HOW TO COMPLETE THIS TASK:
From the records below, please repeat exactly the line that has "Identify the click", the line that has "Display: (52, 1405)", and every line between them, and nothing else.

PROVIDED RECORDS:

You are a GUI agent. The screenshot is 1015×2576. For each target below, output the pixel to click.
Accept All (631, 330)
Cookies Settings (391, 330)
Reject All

==

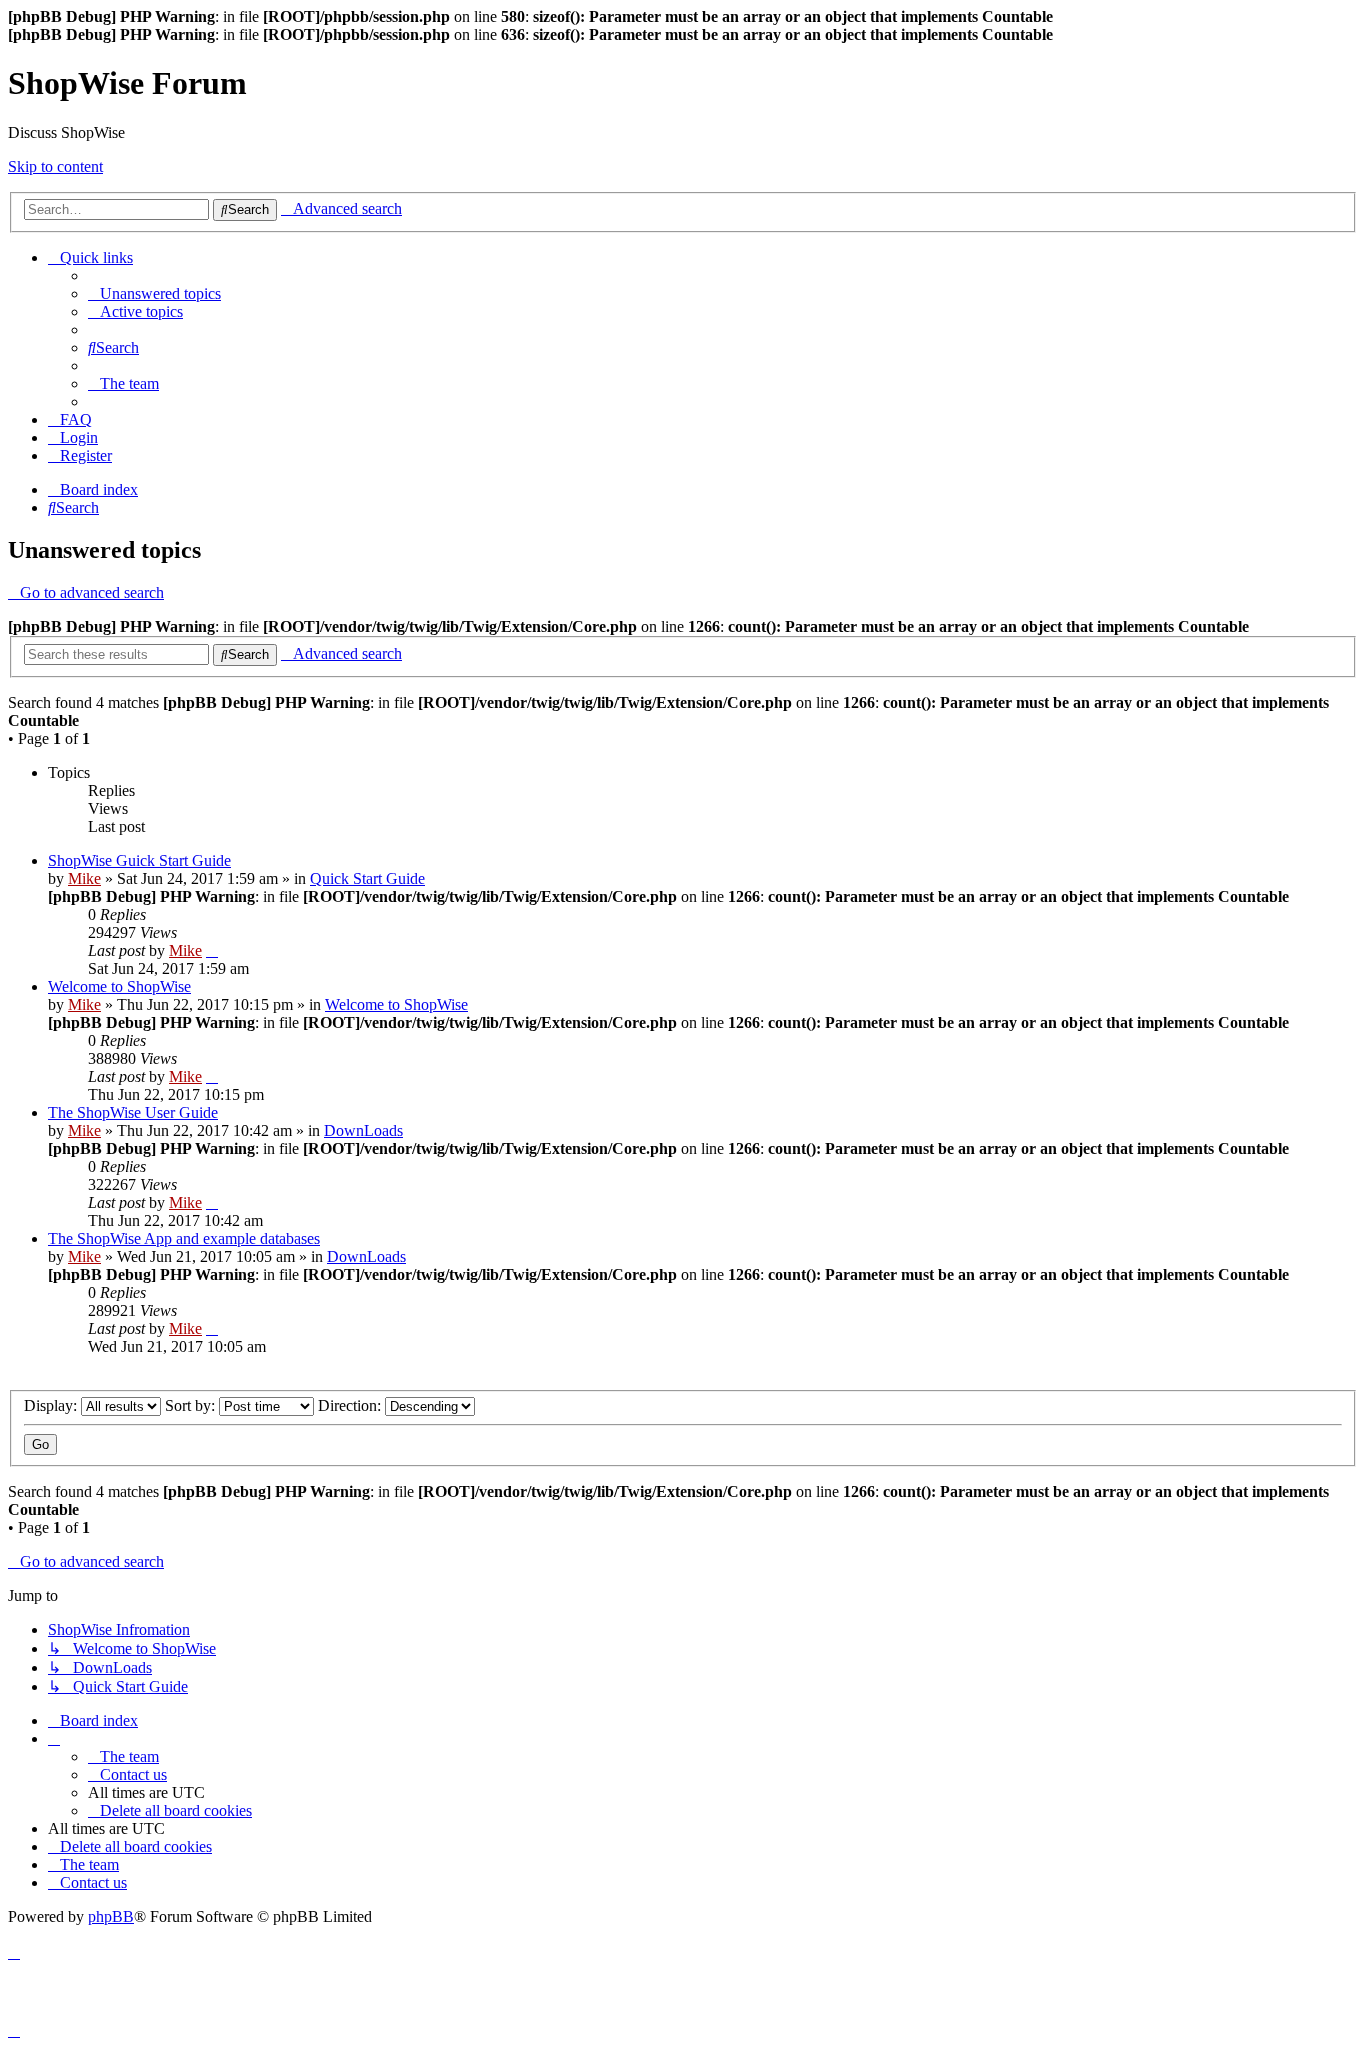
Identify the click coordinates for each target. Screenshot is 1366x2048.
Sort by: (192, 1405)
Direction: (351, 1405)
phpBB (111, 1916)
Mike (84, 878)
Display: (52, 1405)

WRITTEN ANSWER:
Identify the click coordinates for each target. Screenshot is 1366x2048.
Sort by: (192, 1405)
Direction: (351, 1405)
phpBB (111, 1916)
Mike (84, 878)
Display: (52, 1405)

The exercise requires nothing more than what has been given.